- _What you will do_
Quote the listing verbatim from the line with "Click the Mystery" to the line with "tap(851, 688)", both lines included.

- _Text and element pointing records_
----
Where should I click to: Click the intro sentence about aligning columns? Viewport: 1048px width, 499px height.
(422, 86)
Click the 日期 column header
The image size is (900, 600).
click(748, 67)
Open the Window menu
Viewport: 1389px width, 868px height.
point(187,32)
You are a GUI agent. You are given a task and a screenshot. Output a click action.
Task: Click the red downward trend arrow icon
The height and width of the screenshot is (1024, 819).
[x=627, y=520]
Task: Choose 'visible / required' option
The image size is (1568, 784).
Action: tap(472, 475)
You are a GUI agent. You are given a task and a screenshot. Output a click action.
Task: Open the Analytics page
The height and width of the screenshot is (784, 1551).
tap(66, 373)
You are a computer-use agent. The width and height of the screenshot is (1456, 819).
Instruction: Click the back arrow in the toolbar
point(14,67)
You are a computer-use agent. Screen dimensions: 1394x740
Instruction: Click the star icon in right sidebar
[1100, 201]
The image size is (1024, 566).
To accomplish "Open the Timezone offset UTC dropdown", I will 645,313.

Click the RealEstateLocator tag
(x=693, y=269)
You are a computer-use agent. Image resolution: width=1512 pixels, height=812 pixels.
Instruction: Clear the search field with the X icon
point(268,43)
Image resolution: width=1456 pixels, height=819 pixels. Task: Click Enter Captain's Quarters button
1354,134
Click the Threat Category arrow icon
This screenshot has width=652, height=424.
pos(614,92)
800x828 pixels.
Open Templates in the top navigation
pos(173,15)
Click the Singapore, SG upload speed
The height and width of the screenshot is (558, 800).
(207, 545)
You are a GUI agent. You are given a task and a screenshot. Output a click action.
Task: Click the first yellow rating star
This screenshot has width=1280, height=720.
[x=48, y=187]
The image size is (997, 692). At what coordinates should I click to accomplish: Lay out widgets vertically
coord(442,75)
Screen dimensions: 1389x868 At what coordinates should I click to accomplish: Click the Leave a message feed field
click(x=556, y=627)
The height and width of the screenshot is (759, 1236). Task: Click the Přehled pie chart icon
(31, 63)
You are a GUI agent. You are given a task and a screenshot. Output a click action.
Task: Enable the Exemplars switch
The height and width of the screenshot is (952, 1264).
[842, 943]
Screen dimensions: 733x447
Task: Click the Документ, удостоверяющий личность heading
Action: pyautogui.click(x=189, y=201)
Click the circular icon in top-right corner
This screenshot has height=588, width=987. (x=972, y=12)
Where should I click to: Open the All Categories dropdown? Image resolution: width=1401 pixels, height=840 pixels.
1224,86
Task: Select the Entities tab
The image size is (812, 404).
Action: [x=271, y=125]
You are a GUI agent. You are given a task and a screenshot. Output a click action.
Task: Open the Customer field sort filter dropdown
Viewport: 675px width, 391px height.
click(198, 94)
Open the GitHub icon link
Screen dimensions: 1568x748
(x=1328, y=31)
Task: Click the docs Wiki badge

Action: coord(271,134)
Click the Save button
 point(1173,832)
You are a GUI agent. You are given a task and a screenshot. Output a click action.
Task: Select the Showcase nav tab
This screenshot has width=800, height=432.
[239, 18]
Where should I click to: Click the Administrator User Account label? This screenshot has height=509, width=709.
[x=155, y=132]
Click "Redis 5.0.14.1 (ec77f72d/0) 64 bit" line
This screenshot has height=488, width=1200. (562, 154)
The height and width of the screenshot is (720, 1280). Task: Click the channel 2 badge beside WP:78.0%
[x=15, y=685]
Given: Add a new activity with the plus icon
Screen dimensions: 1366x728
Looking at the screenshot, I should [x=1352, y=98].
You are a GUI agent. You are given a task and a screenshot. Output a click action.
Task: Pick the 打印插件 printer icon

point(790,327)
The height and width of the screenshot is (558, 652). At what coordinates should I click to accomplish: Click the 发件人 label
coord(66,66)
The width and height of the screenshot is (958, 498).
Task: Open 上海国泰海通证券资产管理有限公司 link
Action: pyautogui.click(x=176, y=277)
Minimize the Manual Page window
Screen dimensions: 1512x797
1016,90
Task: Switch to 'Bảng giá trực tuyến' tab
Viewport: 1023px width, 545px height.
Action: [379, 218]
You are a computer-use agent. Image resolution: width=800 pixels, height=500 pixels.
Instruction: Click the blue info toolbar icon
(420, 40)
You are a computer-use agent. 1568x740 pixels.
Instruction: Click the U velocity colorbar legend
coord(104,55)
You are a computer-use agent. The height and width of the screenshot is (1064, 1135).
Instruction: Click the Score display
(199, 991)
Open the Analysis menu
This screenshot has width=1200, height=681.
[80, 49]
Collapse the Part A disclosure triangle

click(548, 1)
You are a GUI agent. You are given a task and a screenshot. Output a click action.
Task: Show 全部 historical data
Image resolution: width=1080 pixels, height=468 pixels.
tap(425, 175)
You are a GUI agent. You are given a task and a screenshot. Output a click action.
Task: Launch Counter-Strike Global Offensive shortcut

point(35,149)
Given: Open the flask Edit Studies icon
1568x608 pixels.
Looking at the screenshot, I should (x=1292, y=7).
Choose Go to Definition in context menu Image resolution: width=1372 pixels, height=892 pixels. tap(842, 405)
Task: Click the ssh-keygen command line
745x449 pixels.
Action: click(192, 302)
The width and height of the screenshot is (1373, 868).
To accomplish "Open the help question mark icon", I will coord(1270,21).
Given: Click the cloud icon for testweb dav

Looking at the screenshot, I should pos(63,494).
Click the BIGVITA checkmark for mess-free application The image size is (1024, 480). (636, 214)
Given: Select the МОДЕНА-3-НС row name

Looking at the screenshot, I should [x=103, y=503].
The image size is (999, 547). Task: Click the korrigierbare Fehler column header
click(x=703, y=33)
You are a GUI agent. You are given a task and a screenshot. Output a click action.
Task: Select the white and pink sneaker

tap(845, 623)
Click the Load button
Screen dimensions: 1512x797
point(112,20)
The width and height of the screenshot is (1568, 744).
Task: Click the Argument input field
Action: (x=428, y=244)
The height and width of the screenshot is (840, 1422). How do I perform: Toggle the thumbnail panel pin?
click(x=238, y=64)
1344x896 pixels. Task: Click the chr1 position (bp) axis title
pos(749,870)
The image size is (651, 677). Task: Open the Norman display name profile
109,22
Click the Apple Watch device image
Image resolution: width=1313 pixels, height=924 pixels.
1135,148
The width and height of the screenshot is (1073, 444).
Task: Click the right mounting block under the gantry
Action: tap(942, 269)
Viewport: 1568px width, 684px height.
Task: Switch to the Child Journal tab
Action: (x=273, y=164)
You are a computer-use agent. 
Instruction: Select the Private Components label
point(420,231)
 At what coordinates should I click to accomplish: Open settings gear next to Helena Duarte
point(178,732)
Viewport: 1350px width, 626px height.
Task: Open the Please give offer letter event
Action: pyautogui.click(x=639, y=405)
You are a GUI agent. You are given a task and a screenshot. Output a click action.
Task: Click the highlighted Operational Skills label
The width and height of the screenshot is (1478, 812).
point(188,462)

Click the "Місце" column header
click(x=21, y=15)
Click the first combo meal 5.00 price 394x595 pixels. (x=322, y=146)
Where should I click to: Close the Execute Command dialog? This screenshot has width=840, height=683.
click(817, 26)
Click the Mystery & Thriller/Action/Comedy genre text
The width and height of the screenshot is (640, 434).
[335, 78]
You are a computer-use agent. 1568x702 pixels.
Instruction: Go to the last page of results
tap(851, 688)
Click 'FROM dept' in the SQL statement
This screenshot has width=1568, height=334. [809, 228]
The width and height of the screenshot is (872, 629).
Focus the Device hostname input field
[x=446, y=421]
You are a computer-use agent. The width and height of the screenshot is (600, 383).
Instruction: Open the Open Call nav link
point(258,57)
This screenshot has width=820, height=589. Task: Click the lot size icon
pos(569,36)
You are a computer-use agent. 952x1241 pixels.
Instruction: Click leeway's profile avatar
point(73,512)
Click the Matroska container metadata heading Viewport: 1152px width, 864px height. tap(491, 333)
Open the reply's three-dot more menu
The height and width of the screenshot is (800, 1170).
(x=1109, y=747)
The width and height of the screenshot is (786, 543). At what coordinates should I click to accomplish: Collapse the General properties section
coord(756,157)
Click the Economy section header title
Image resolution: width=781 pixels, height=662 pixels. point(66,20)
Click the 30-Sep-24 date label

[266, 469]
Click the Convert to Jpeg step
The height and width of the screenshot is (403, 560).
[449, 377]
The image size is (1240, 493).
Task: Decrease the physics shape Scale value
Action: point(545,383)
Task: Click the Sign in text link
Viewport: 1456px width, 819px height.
----
- _Response for this exercise_
Click the Mystery & Thriller/Action/Comedy genre text
The width and height of the screenshot is (640, 434).
[335, 78]
You are a computer-use agent. 1568x702 pixels.
Instruction: Go to the last page of results
tap(851, 688)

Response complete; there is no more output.